El mensaje es explícito: el acceso debe evaluar capacidades y méritos, no penalizar circunstancias personales ni perpetuar barreras que no guardan relación directa con la función policial.
El modelo reforzado. El decreto redefine la formación inicial y la coloca bajo el liderazgo del Instituto de Emergencias y Seguridad Pública de Andalucía, junto a escuelas municipales acreditadas y la posibilidad de homologar cursos de otras entidades.
El curso de ingreso queda estrictamente vinculado a la fase formativa, con una carga mínima de 650 horas, mientras que las prácticas en plantilla se separan y se desarrollan bajo tutela municipal. Además, se abre la vía para que el personal en prácticas pueda portar el armamento reglamentario, equiparándolo, otra vez, a otros cuerpos estatales.

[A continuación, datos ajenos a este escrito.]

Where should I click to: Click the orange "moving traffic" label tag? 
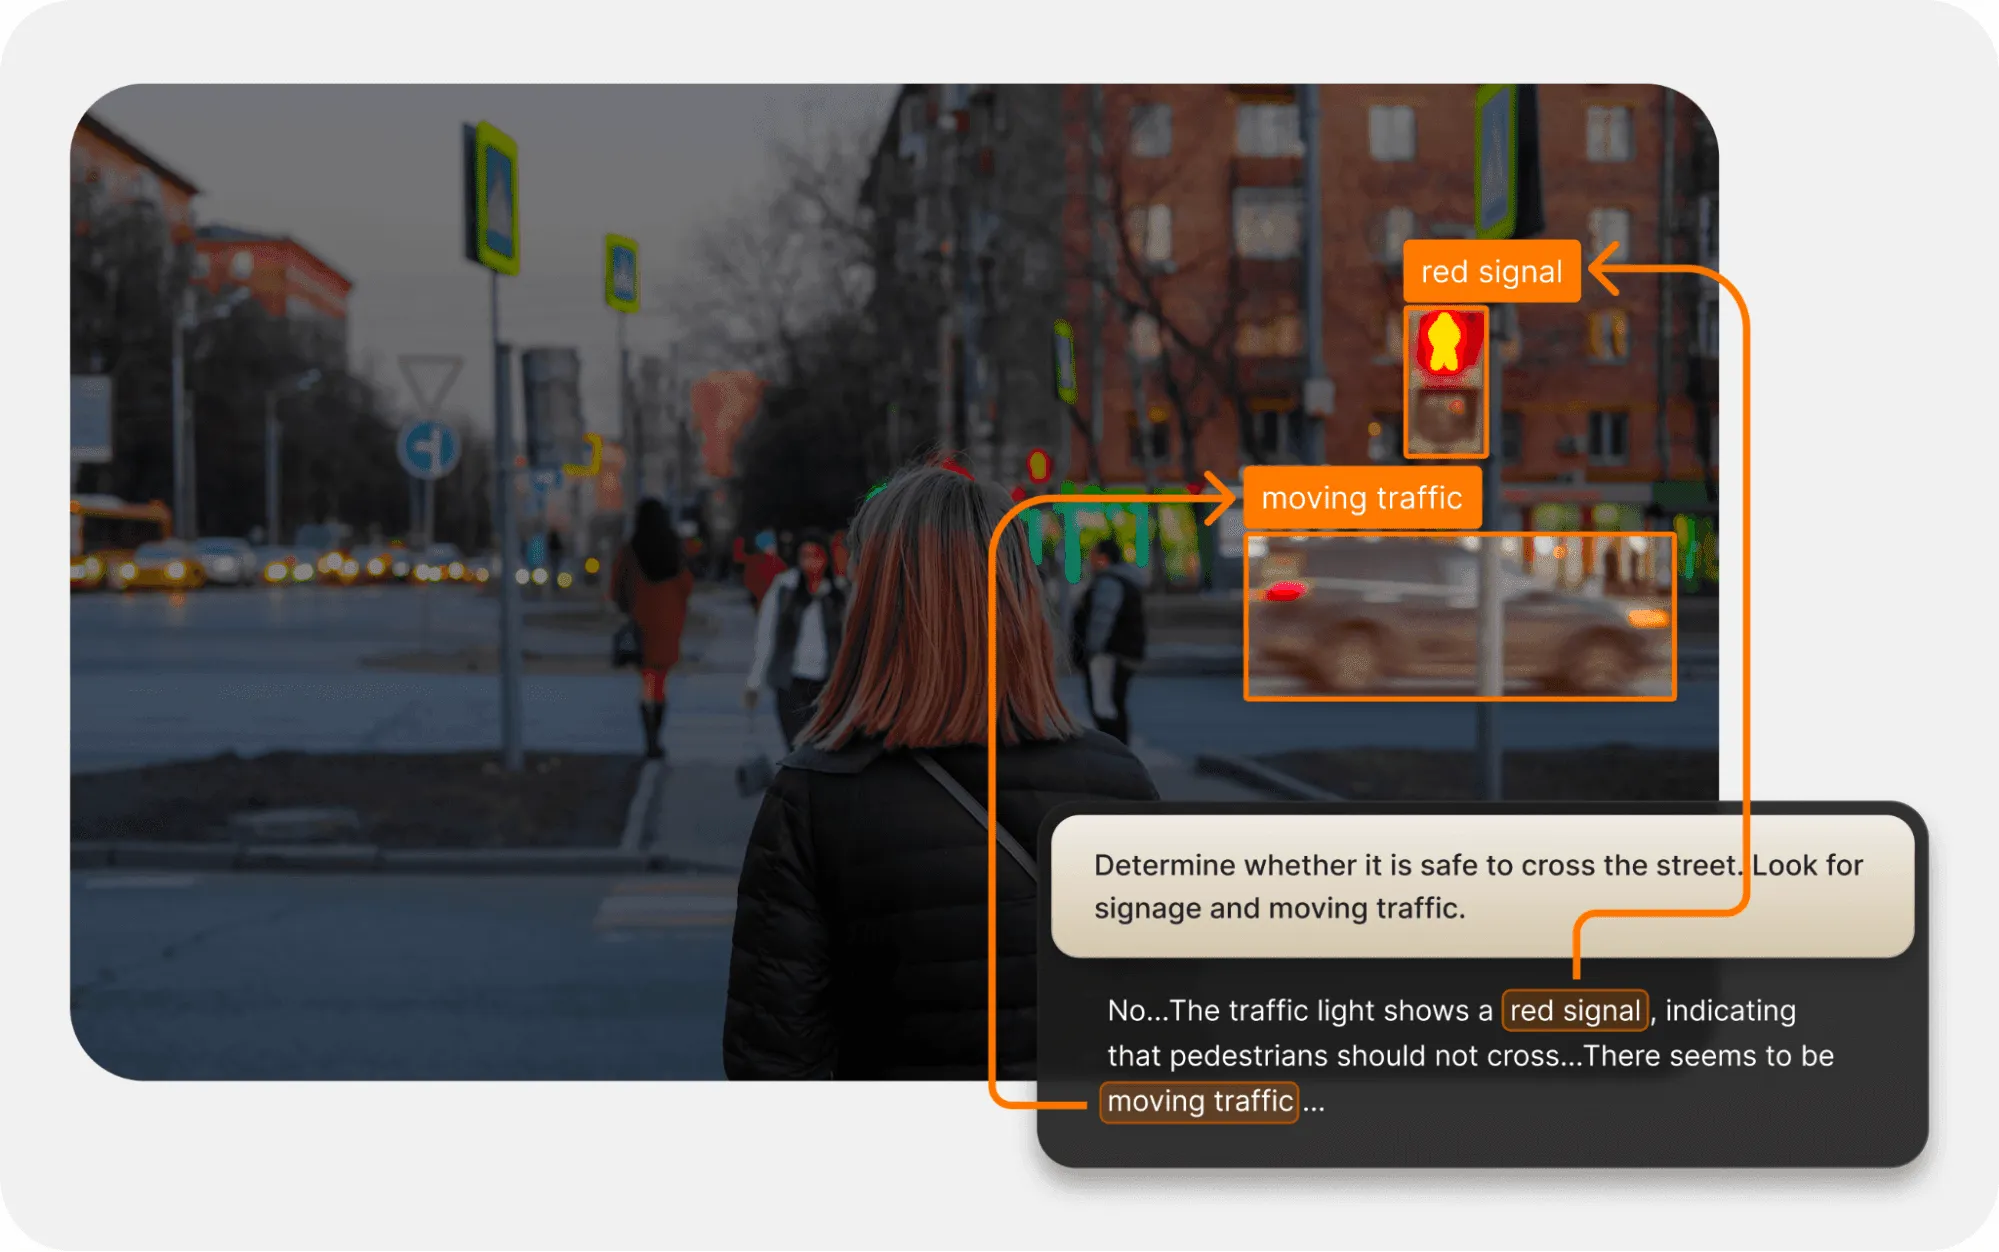[1361, 497]
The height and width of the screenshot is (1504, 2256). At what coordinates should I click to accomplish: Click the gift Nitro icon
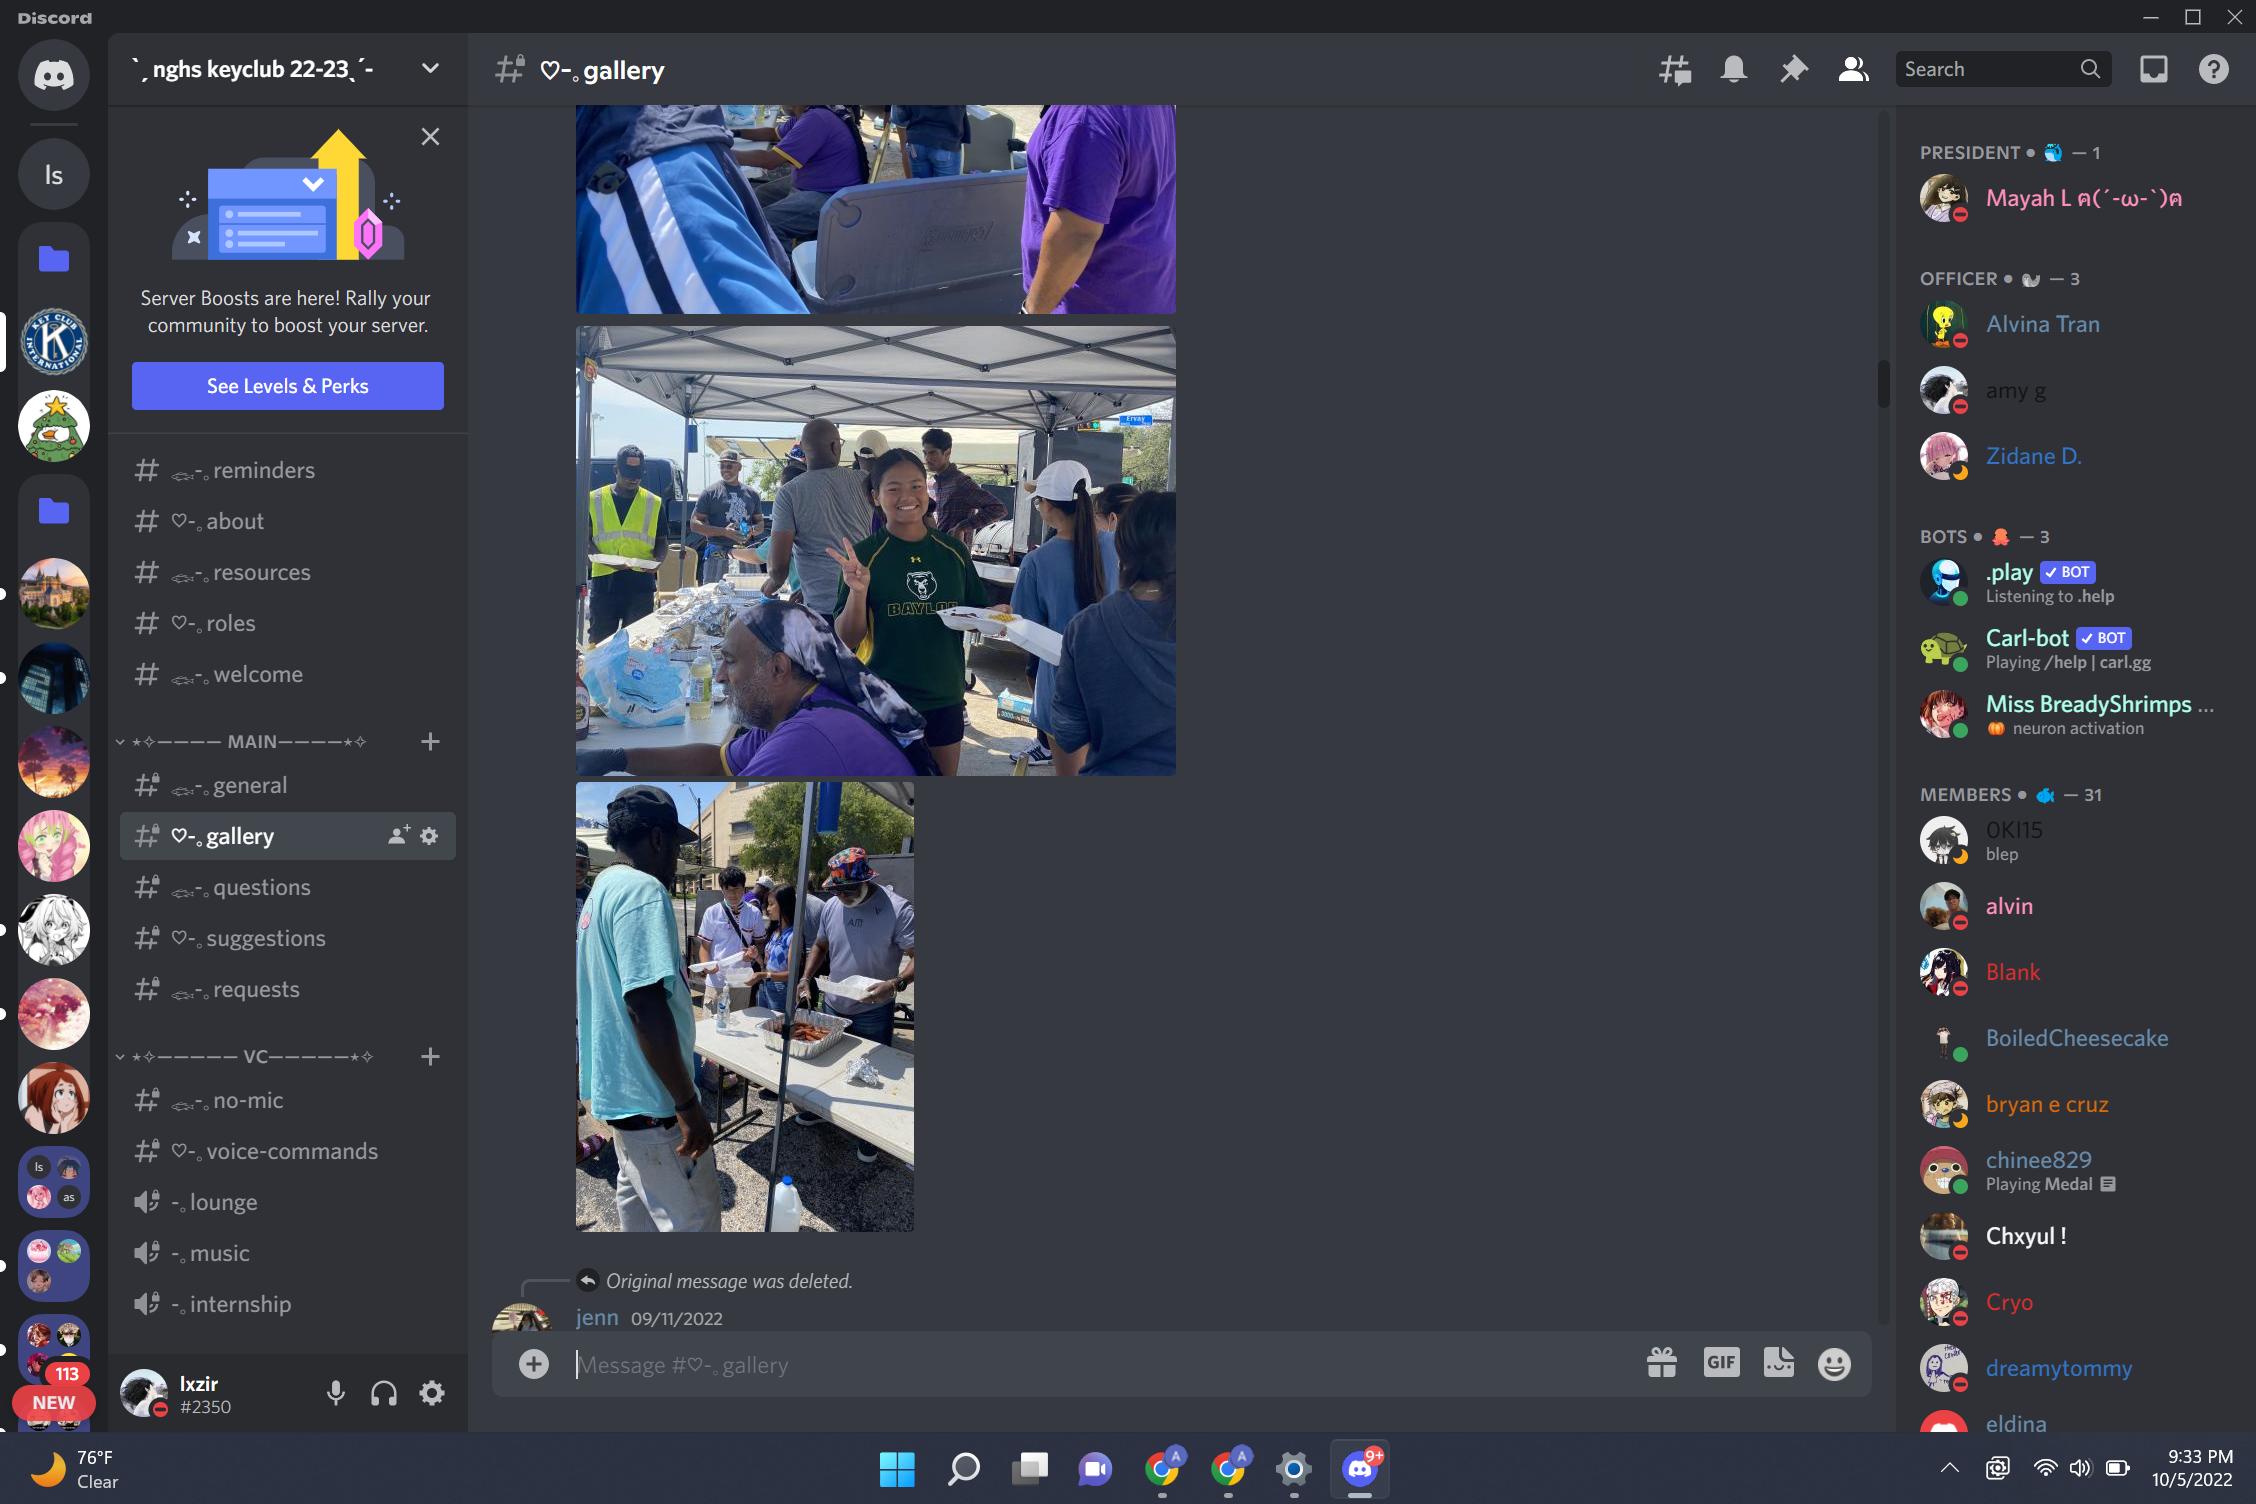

Convocatorias unificadas. Plus: una de las claves del cambio es la posibilidad de convocatorias unificadas, mediante convenio con los ayuntamientos, para centralizar y agilizar procesos selectivos.
El sistema de baremación "se reorganiza en módulos que exigen excelencia equilibrada, se eliminan los tramos de edad en las pruebas físicas y se incorpora un circuito de agilidad ya presente en otros modelos". Los temarios se actualizan y los psicotécnicos se dividen en dos fases, una durante la oposición y otra en el curso de ingreso, con aval profesional.
Que los bajitos también puedan. En conjunto, la reforma corrige un agravio que se había alargado demasiado: impedir el acceso por una cuestión de altura cuando la profesión exige criterio, preparación, resistencia y compromiso con el servicio público.
Con este decreto, Andalucía no solo moderniza su Policía Local, sino que envía una señal simbólica y práctica a miles de aspirantes: el uniforme ya no dependerá de cuánto midas, sino de lo que sepas y de cómo estés preparado para servir.